● **EXERCISE OBJECTIVE**: Starting with the line that contains "Where should I" and going on through the line that contains "pos(1232,419)", rewrite the items with "layer" switched to "group" and everything else unchanged. Leave the pictures out of your answer.

● **RECORD EXCERPTS**:
━━━━━━━━━━━━━━━━
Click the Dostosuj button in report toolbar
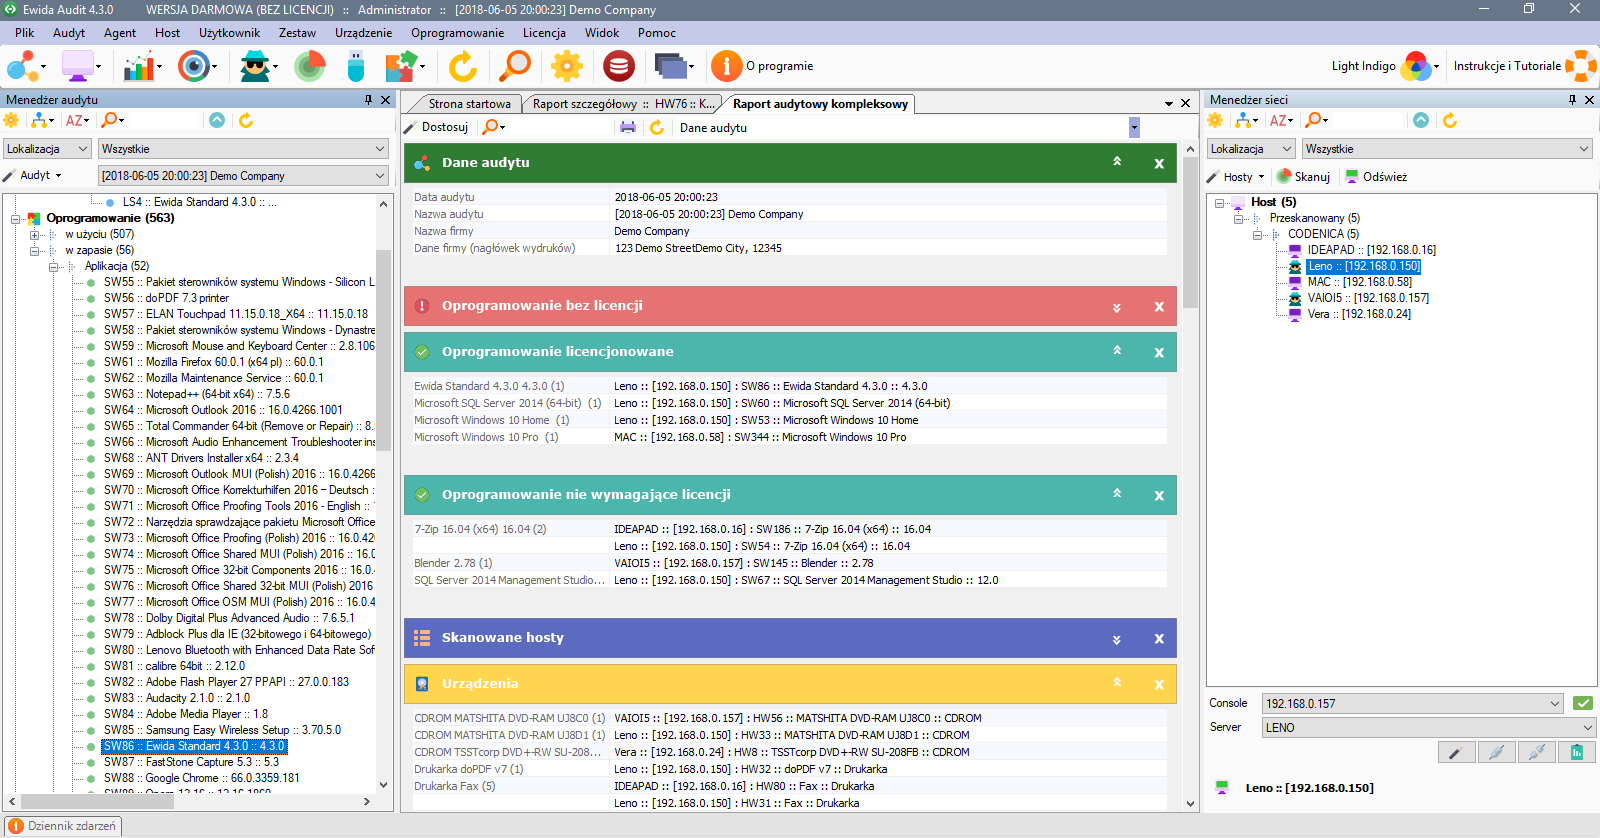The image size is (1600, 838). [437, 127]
━━━━━━━━━━━━━━━━
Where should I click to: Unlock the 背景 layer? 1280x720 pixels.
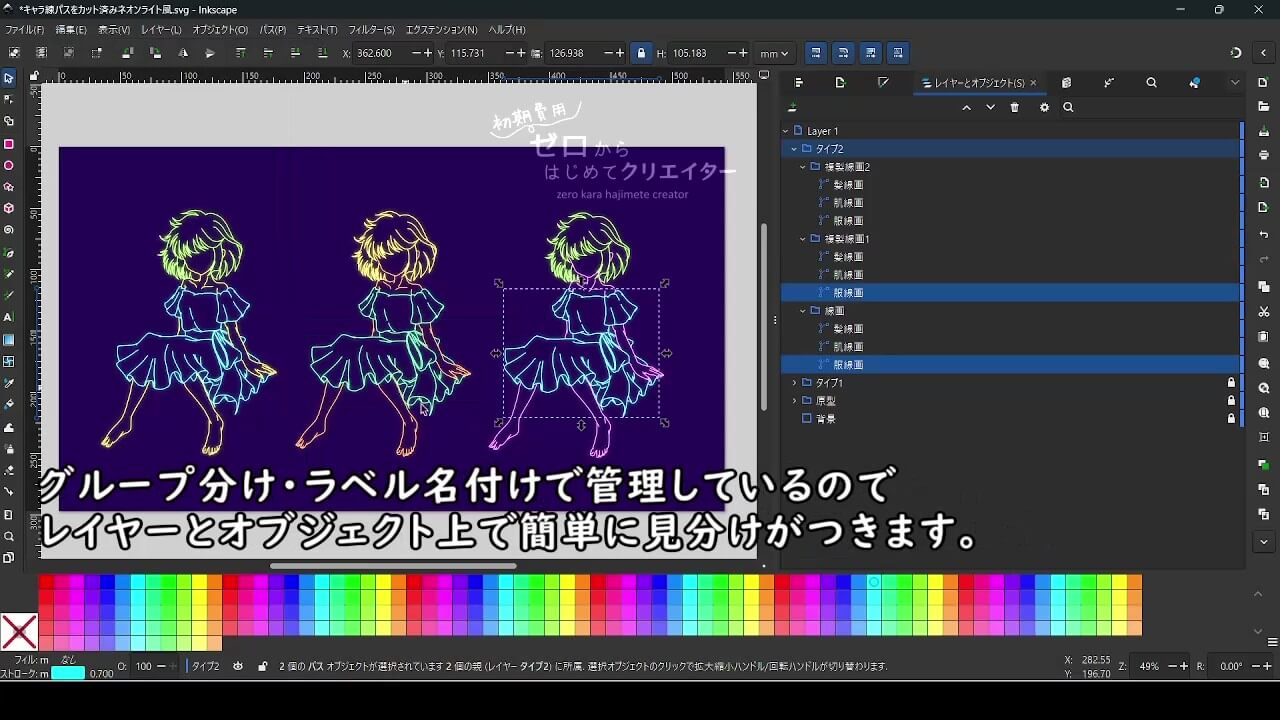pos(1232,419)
━━━━━━━━━━━━━━━━
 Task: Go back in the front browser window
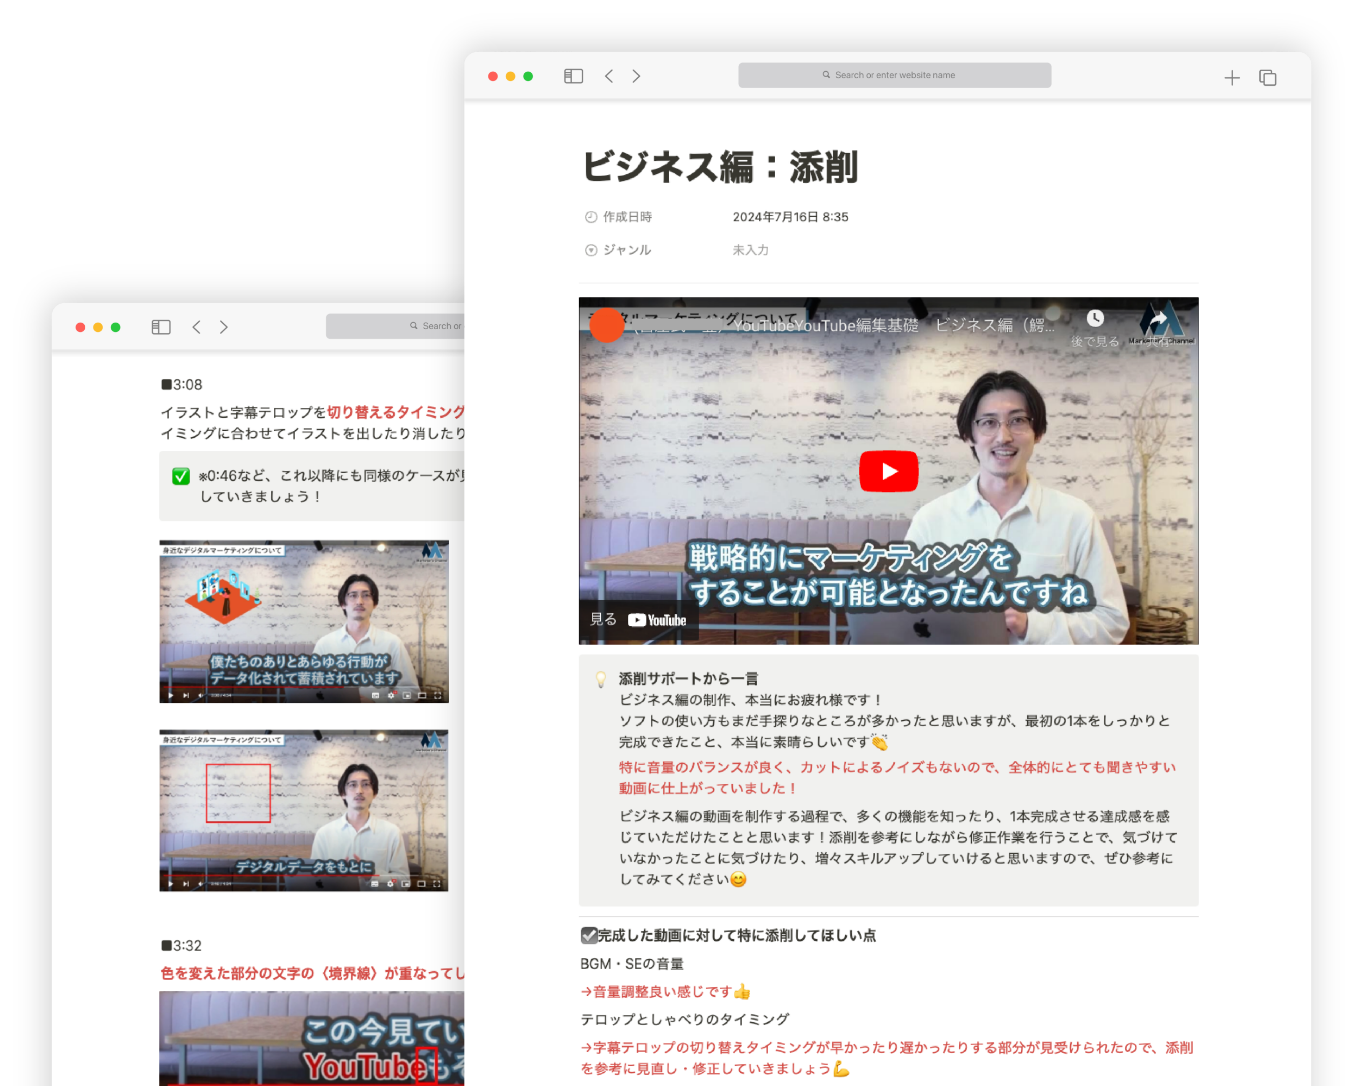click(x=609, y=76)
━━━━━━━━━━━━━━━━
● **COMPLETE OUTPUT**:
Where should I click to: Unlock the 背景 group? 1280x720 pixels.
pos(1232,419)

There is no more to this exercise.